Now, we are going to look at the chart called stacked-bars.png. This graph displays the breakdown of students who got As, Bs, Cs, Ds, and Fs in each unit.


The data you will need to recreate this chart is in the lists As, Bs, Cs, Ds, Fs, and unit_topics.

Save your recreated chart to a file called my_stacked_bar.png.



The Bs bars will go on top of the As bars, but at what heights will the Cs, Ds, and Fs bars start?

The bottom of the bars representing the Cs will be at the height of the As plus the Bs. We can do this in NumPy (a scientific computing package for Python) with the np.add function. c_bottom, the starting heights for the Cs, will be:

c_bottom = np.add(As, Bs)

Underneath the definition of c_bottom, define d_bottom (where the Cs end), and f_bottom (where the Ds end).


Create a figure of width 10 and height 8.


Plot the As, Bs, Cs, Ds, and Fs.

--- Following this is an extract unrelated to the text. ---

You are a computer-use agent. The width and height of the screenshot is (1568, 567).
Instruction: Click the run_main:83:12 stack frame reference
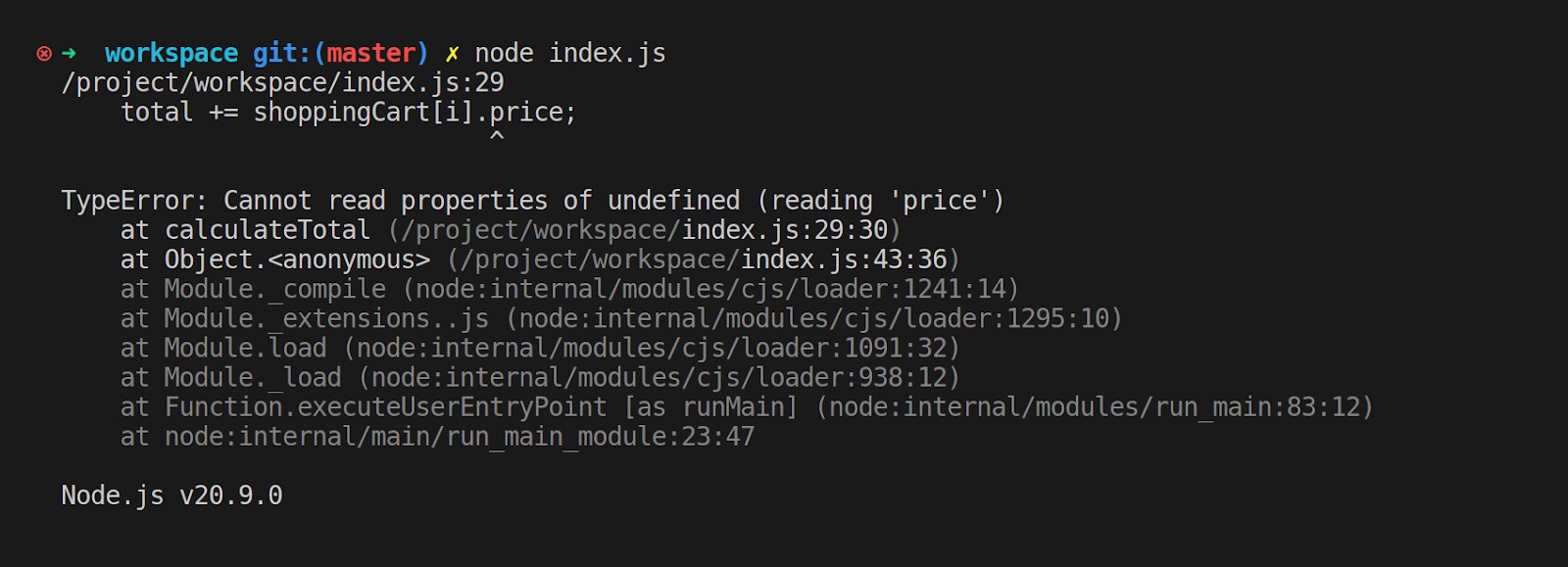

Give each one the appropriate bottom list that will stack them on top of each other.


Create a set of axes and save them to ax.


Set the x-ticks to be range(len(unit_topics)).


Set the x-tick labels to be the unit_topics.


Give the plot the title you see in the final graph, and the same x-axis label and y-axis label.


Save your figure to a file called my_stacked_bar.png.